What and how much you eat and drink, and being physically active are important for good health.

Guideline statements for New Zealand adults

Enjoy a variety of nutritious foods every day

  • plenty of vegetables and fruit
  • grain foods, mostly whole grain and those naturally high in fibre
  • some milk and milk products, mostly low and reduced fat
  • some legumes, nuts, seeds, fish and other seafood, eggs, poultry (eg, chicken) and/or red meat with the fat removed.

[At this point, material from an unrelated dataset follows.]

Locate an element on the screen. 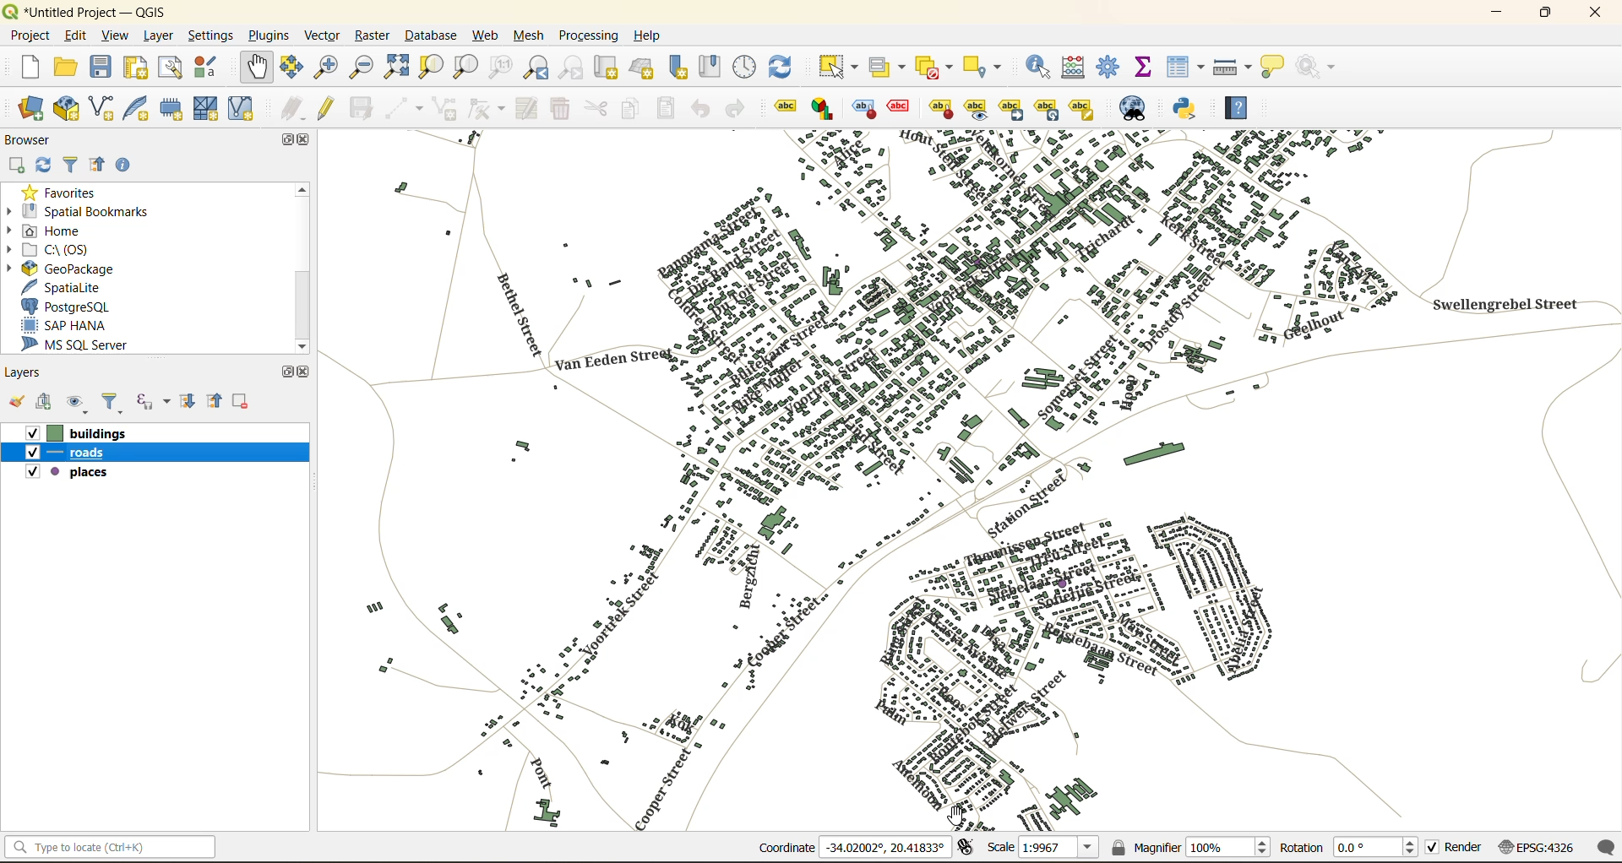 This screenshot has width=1622, height=863. enable properties is located at coordinates (126, 166).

Choose and/or prepare foods and drinks

  • with unsaturated fats instead of saturated fats
  • that are low in salt (sodium); if using salt, choose iodised salt
  • with little or no added sugar
  • that are mostly ‘whole’ and lessprocessed
  • make plain water your first choice over other drinks
  • low-fat milk is also a good drink
  • if you drink alcohol, keep your intake low. Stop drinking alcohol if you could be pregnant, are pregnant or are trying to get pregnant
  • buy or gather, prepare, cook and store food in ways that keep it safe to eat.

Exercise

  • sit less, move more! Break up long periods of sitting.
  • do at least 2 ½ hours of moderate or 1 ¼ hours of vigorous physical activity spread throughout the week.
  • for extra health benefits, aim for 5 hours of moderate or 2 ½ hours of vigorous physical activity spread throughout the week.
  • do muscle strengthening activities on at least 2 days each week.
  • doing some physical activity is better than doing none.

Body weight statement

Making good choices about what you eat and drink and being physically active are also important to achieve and maintain a healthy body weight. Being a healthy weight:

  • helps you to stay active and well
  • reduces your risk of developing type 2 diabetes, heart disease and some cancers.

If you are struggling to maintain a healthy weight, see your doctor and/or your community health care provider.